Hypocrites in the locker room
Conservatives capable of honest comment on the Republican victory in California aren't easy to find, so Steve Chapman deserves special attention today. His unsparing examination of right-wing sexual hypocrisy -- a subject almost impossible to exhaust -- in the cases of Bill Clinton and Arnold Schwarzenegger should shame Chapman's comrades on the right. If the new governor's accusers are telling the truth, he has a long history of what the California penal code describes as "sexual battery," a pattern considerably worse than anything credibly charged against the former president.
Yet Republicans who excoriated Clinton for his consensual misconduct have excused or ignored Schwarzenegger's undenied assaults.
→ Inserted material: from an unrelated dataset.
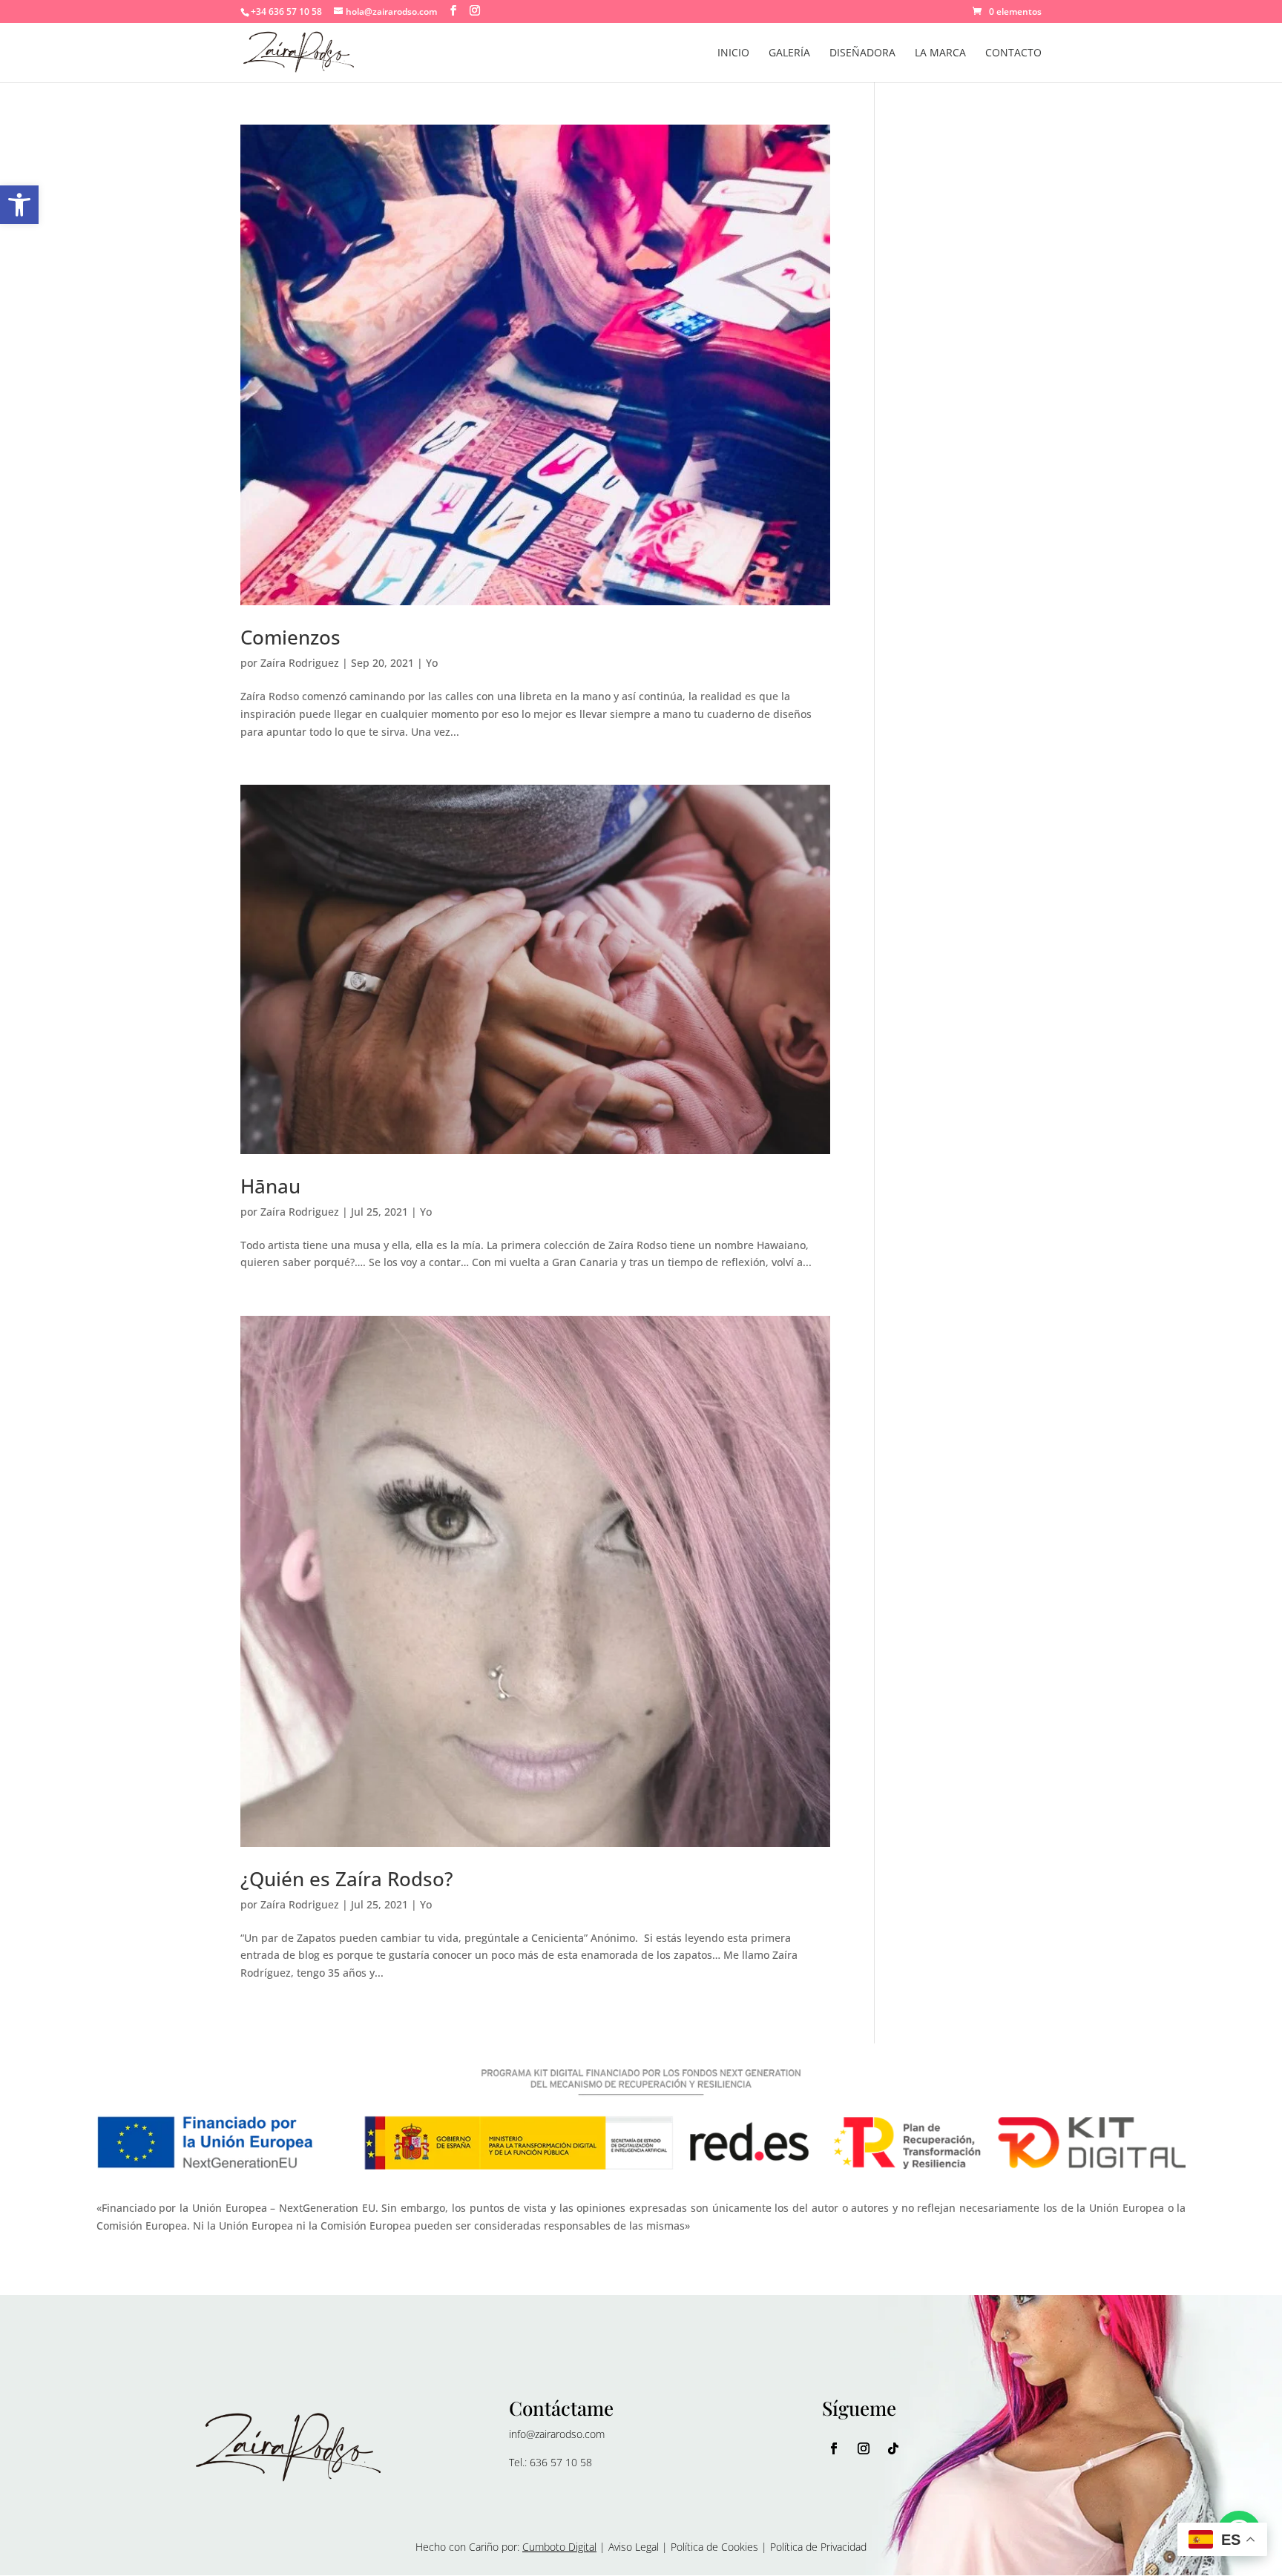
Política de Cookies (714, 2547)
Chapman names names, including David Frum, William Bennett, Linda Chavez and the Wall Street Journal editorial page, which went so far as to praise Schwarzenegger for his "candor." (He omitted the awesomely phony Sen. Orrin Hatch, however.)
"Maybe the defenders of virtue exhausted themselves so thoroughly attacking Clinton that they have no energy left to find fault with Schwarzenegger," Chapman writes. "In any event, I have yet to hear a peep of disgust from the major moralists of the right." He knows his comrades all too well, as his stinging kicker proves.
Even if the silence of the pseudo-moralists was no surprise, that doesn't necessarily explain why so many Californians were unfazed by the accusations. My own view is that voters wisely tend to discount late hits. In today's Guardian, Susan Faludi argues that more sinister impulses encouraged the same male voters who despised Bill to defend Arnold.
"Why the difference," Faludi asks, "between the two politicians with the wandering eyes?" And she answers: "At a time of deep economic and international insecurity, the easy power of the bully boy is a siren call to the American male populace, as evidenced by Bush's continuing allure to the very men whose interests are least served by his policies. The locker-room game works as long as only men get to play, and only as long as they agree to play by certain rules. One rule is that sensuality is verboten, but aggressive jocularity is not. Humiliating women in a 'playful' way can signal a rejection of 'the feminine' and a reinforcement of male bonding."
Playful male bonding is probably Jay Leno's excuse for his public groveling toward Schwarzenegger. After the actor's announcement of his candidacy on "The Tonight Show," Leno had a vested interest in his victory, no doubt. But as Nikki Finke explains here, his swing toward the Republican right has gone well beyond any obligation to his friend Arnold. I hope he saw the far funnier and smarter Letterman humiliate him last night.